Year to date, shares of Macy's (M) are up 23% as the company rebounds out of a disastrous year. Can the stock keep up the momentum or is it ahead of itself?
In the past six months, Macy's has exploded 37% higher as the company reported a better-than-expected first quarter in August and unveiled a plan to restructure its real estate portfolio.
In August, Macy's said it earned 54 cents per share, 18 cents better than expected. The results were driven by a higher gross margin and slightly lower expenses offset by a higher tax rate.
First-quarter same-store sales were down 2.6%, which was much better than the consensus estimate of a decrease of 5%. The improvement in comps was due to more favorable weather and an improvement in tourist spending. Management also held discounting to a minimum, which helped to halt the gross margin slide of the recent year. Gross margin at the end of the quarter was 40.9%.

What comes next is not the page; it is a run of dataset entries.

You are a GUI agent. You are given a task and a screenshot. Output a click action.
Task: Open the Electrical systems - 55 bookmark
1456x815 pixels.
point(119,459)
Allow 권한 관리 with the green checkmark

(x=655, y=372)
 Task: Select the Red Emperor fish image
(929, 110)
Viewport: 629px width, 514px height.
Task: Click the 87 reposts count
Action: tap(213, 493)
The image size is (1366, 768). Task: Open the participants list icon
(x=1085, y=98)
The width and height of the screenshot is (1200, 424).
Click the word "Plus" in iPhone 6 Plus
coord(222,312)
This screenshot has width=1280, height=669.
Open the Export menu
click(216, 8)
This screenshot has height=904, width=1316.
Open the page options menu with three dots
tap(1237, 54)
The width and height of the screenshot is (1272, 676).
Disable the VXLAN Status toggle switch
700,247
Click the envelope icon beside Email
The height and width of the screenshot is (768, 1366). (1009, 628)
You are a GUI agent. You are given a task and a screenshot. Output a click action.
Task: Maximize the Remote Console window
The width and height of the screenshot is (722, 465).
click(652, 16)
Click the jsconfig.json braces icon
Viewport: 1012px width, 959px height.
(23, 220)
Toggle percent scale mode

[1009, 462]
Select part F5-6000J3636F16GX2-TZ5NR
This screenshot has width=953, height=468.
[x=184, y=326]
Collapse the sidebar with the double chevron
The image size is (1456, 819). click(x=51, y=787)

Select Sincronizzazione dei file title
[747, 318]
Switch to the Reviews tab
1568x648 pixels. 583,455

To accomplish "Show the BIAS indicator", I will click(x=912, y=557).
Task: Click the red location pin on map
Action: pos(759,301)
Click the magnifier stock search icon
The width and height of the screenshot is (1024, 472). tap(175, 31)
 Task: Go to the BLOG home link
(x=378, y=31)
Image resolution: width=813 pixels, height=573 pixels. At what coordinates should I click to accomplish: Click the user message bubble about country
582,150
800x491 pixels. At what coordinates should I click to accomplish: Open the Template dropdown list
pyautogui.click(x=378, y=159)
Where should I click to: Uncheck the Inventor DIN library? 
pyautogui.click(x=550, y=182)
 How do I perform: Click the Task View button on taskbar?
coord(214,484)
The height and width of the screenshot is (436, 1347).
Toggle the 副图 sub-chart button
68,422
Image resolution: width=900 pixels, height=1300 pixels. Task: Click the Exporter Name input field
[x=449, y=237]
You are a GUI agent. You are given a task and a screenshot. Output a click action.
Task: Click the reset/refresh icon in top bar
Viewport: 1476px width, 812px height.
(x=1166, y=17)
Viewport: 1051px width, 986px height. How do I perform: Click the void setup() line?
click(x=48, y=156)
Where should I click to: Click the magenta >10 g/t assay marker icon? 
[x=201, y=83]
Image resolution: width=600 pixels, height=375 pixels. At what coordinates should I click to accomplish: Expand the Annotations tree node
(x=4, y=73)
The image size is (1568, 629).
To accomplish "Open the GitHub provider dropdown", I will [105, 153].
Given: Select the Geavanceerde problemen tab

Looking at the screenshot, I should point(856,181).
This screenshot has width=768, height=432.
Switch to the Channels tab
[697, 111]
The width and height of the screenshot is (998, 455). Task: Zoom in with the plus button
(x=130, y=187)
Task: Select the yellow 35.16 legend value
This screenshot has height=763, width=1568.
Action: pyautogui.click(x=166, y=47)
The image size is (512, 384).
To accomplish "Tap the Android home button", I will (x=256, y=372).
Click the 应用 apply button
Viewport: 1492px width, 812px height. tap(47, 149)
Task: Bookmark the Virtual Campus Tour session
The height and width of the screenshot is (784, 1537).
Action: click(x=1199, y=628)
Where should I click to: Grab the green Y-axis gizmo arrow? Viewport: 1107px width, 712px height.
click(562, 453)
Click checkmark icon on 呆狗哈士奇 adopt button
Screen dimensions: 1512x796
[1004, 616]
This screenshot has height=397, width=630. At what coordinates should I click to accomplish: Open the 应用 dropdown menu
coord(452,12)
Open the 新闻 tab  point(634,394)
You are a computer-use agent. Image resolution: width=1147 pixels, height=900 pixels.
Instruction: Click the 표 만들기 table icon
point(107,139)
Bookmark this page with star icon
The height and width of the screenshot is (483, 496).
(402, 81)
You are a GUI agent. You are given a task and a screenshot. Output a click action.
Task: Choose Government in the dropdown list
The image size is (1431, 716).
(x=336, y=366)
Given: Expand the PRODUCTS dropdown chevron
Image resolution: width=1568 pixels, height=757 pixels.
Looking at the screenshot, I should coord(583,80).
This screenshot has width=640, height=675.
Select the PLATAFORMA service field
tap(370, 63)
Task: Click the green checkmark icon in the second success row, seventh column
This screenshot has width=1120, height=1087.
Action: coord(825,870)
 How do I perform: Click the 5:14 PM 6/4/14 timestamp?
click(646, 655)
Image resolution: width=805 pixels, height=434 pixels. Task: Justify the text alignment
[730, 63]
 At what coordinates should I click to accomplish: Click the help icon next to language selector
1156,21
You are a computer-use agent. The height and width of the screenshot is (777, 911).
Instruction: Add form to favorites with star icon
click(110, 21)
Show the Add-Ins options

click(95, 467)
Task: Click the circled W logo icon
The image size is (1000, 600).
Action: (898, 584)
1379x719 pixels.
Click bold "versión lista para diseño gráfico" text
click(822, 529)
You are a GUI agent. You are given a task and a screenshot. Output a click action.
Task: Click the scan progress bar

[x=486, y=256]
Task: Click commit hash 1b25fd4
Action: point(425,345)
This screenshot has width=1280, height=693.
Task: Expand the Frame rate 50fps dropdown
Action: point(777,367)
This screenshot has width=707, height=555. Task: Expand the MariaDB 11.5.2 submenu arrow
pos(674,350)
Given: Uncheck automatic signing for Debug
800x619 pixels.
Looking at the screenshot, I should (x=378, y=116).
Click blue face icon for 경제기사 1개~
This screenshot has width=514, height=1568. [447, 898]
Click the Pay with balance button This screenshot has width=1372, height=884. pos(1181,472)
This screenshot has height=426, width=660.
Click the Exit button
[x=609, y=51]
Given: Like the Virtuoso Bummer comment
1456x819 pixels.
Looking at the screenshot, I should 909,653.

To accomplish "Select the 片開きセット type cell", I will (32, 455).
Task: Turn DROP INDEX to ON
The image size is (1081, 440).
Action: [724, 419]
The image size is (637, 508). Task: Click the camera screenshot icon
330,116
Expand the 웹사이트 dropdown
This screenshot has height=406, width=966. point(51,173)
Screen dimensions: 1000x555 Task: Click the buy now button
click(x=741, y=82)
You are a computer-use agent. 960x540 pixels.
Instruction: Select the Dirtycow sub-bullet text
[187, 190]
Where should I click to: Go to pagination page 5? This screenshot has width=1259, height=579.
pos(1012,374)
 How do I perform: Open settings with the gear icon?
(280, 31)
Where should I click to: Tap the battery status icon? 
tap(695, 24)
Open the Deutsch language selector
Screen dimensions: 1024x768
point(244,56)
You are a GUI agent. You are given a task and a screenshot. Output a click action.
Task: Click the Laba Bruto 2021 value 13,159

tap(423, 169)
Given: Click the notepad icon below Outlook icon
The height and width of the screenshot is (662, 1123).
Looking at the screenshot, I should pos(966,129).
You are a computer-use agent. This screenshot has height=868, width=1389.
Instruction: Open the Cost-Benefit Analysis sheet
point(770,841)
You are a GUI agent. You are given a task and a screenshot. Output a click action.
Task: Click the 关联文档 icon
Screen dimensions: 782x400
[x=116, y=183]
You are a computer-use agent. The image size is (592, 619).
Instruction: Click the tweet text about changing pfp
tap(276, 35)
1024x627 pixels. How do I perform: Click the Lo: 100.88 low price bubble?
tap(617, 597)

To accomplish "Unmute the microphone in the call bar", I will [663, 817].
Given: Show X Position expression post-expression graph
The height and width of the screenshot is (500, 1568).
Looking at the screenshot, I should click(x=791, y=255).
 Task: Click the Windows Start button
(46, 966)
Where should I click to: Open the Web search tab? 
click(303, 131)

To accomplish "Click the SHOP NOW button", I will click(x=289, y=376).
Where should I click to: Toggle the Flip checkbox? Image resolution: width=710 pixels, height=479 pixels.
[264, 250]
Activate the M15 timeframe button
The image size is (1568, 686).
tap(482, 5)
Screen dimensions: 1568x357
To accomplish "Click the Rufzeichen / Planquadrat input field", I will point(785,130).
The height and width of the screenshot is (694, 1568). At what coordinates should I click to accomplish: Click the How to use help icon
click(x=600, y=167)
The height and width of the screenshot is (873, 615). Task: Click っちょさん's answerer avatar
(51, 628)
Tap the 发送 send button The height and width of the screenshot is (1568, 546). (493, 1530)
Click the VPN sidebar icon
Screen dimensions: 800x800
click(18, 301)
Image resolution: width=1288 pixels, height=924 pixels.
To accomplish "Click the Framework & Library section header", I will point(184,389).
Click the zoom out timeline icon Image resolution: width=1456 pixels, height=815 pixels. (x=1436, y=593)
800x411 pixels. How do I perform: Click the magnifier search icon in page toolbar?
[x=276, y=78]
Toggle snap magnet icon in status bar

While the results were certainly better than expected, it was the company's plan to restructure its real estate portfolio that got the Macy's bulls excited. The company said it would close as many as 100 underperforming stores (out of 728 total stores) and is in the process of selling its Union Square men's store in San Francisco. Earlier, Macy's announced it would sell its Brooklyn store.
The San Francisco men's store is expected to bring in $250 million, which includes a $235 million gain. The company will lease back the store for up to 3 years.